Chapter Five
Caught a Chill
Maxine
“These worlds are known by very few, and there is a reason. A reason that must be guarded closely. Therefore, if you speak a single word…even that first word…about these different worlds, I will settle a curse on you and your mother, a bitter curse so powerful, you’ll rue the day the words left your lips.”
That was what the witch who transported us had said after Mom and I, bound and gagged by Dad and a couple of his buddies, melted from our world into the new one.
She’d been wizened and haggard and looked ready to drop.
But she scared the beejeezus out of me.
And she had the power to rip me from everything I knew and deposit me somewhere I didn’t want to be.
Not to mention, it seemed Mom and I were pretty badly cursed already.
In other words, I knew to keep my mouth shut on that score.
Something I sensed was going to make it difficult to recruit help by being honest with people, telling them I wanted to get home, and just where that home was.
“I think you’re ready, milady.”
I came back into the room.
And it was a gorgeous room, with a huge bed with scrolled head and foot boards padded in buttoned pear-colored velvet, with creamy covers accented with a green floral design, ruched pillowcases and a forest-green velvet bolster. These colors and accents, along with the soft, dove gray flocked wallpaper on the walls, completed the room with its impossibly delicate, feminine furniture and fixtures.
I was seated at one of these impossible pieces, a dainty dressing table with bi-fold oval mirrors on the top. It was covered in pearlescent tubs and crystal bottles and vials. All mine, I knew, as one thing my dad-not-dad was not was a man who skimped when it came to presenting his product to its prospective buyers.
I’d learned this the last few weeks, considering, after I was given a brief, harrowing visit with Mom and Maxine of this world, the only people I was allowed to see were Dad-not-Dad, a dressmaker and her assistant, and a cosmetologist, who created powders, paints and scents personally for me.
Edgar had been at every one of these meetings, overseeing them, acting an ass and making certain I said nor did anything untoward.

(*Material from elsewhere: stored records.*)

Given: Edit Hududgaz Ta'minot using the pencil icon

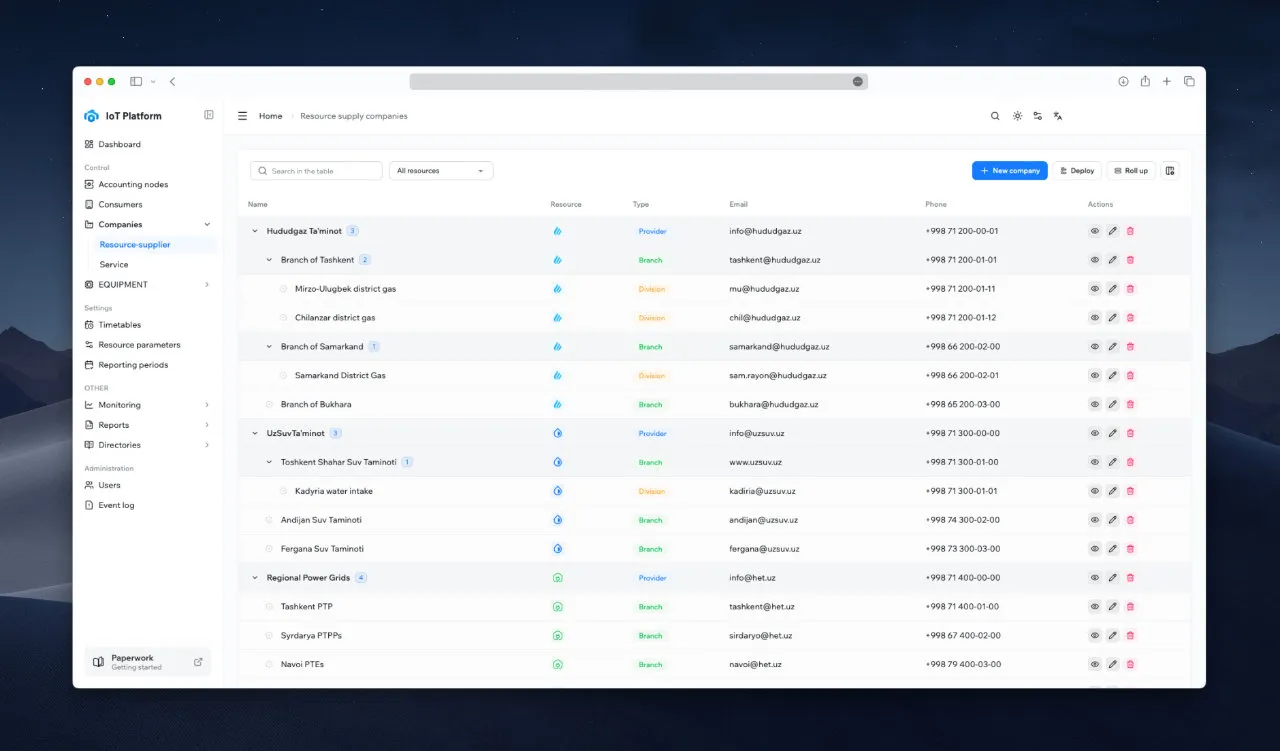Looking at the screenshot, I should (x=1112, y=231).
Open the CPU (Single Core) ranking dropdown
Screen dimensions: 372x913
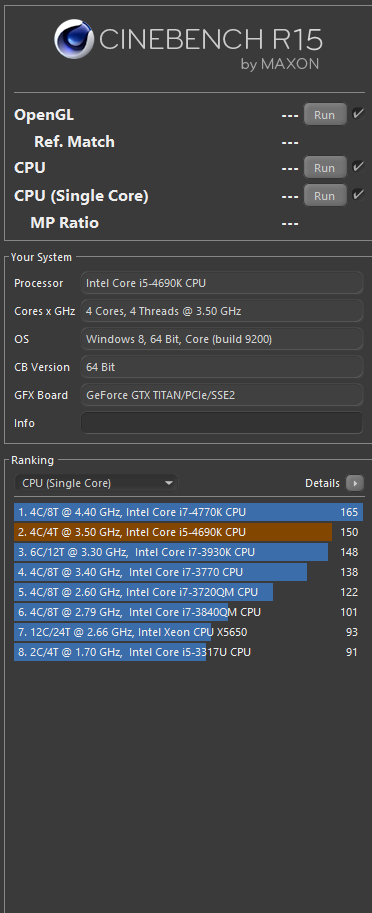tap(96, 483)
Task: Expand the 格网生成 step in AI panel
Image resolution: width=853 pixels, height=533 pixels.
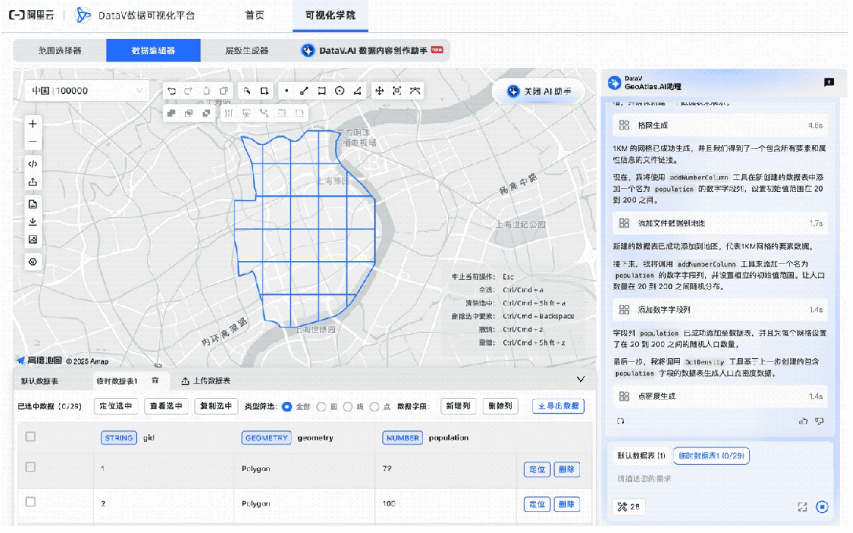Action: (x=720, y=126)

And even if the women openly, in manner if not verbally, shared they thought this odd (like they thought my clothes were odd, considering the fact, until the dressmaker made some for me, I wore my jeans and tee), that was how it happened.
Otherwise, I lived in his house with him, and he took great pains to make sure his servants, which I heard, but never saw, also never saw me.
Now, I had Idina, who I’d met the day before we left.
And I could not get a bead on her.
She was definitely shy, although very good at her job, if the new, and utterly gorgeous, soft, upswept hairstyle she gave me (along with all the others she’d done, as well as the subtle makeup) was anything to go by.
She also seemed reserved.
This was a problem.
I needed to make friends with the servants.
As far as I could tell, they were the only hope I had to hear things or get into places I could not, hopefully discovering where Mom was.
Also, helping me get to her.
And then helping me find a witch to get us home.
I wasn’t sure how I was going to communicate this, because I thought it was probably imperative not to bring a curse on Mom and me prior to us getting the hell out of here.
But I’d have to find a way to do it.
I made another attempt at this by catching her eyes in the mirror and saying, “It’s beautiful, Idina.”
“I’m pleased you like it, milady.”
I smiled at her. “I’m sorry I gave you more work by getting drenched.”
She appeared a touch confused. “It would have had to have been redone for dinner regardless, milady. You can’t wear a day style to dinner.”
Of course it would. Edgar had told me, on most days, I’d have at least two changes of outfit, it could be three or more.
A morning gown, should I be staying at home, inside.
A traveling or strolling outfit, should I be going outside.
And evening attire, always, for, “We, in this world, have proper decorum, unlike what I saw briefly in your world,” he’d said. “Therefore, we always dress for dinner.”
And dinner was a fraught affair. I knew this with how many times he’d struck my fingers brutally with a thin rod after I went for the wrong wineglass or fork.
I’d been denying it (more like trying to ignore it), but the weight in the pit of my stomach that I’d been holding made itself known. I began to feel slightly nauseous and definitely like I was about to burst into tears.